I haven't done much non-bee blogging here yet, but my roadtrip this summer seems like a great place to start. I'm driving around out west with my friend Mike this month, visiting people and national parks and exploring a good double-handful of states I've never visited before.

Before road-tripping officially began, though, Dave and I flew into Kansas City on July 5th to visit his great-godmother Marge Webb and my cousin Jen and her family.

Marge took us on a tour of her family's part of Missouri. We saw my favorite kind of hay - marshmallow-shaped bales of it, all in a row!

We saw Marge's ancestral barn.

It actually gave me flashbacks to our trip to Thailand a few years ago!

Can't you imagine Dave as a farm boy?

He headed back to Portland for work a few days ago, and I miss him terribly already.

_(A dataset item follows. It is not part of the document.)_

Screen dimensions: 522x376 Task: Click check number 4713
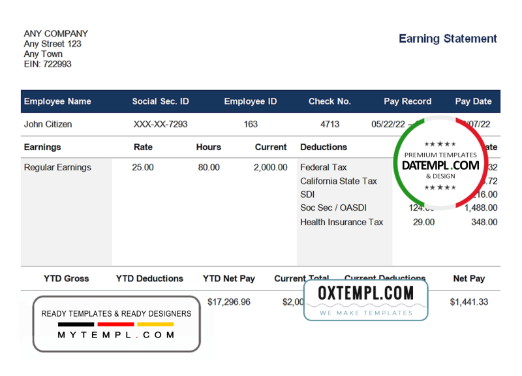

Marge was a delightful host and a pleasure to visit. She's truly one of the most charming, interesting, and kind people I've ever known.

Here she is, with her ancestral barn.

She showed us her family cemetery, in Miller community, Missouri, in the midst of her acres and acres of farmland. She's picked out her plot already.

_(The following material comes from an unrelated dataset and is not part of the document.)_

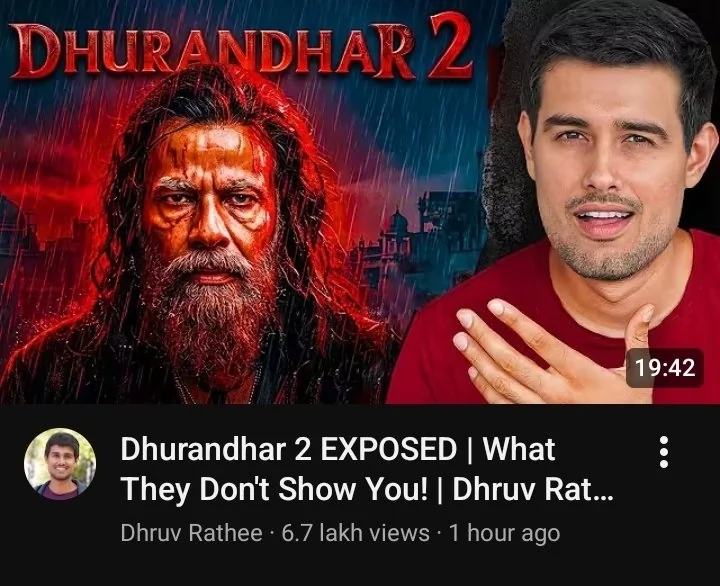Click truncated "Dhruv Rat…" end of title
The image size is (720, 586).
click(x=533, y=489)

"If you decide on the Midwest as your burying place," she told us, "there's space here for you, too!"

We learned that all our families have ancestral post offices. Marge has a building that's still being rented out by a post office now. My grandmother's old house in Hungary was turned into a post office after she was forced to flee the country.

And apparently Dave's family has some historical connection to Turner Station, with its mercantile shop and its post office.

Dave went into the store at Turner Station to inquire about his family history. I was skeptical, but of course it turned out that they had a big book of Turner genealogy lying around to show him. He couldn't find his great-grandparents' names in it, but he saw some name he recognized.

So, it's still a bit hazy on whether there's a real connection there or not. But still.

Does everyone have an ancestral post office? Is this a thing? Before there were taxes and death and stew, there were post offices in the muck.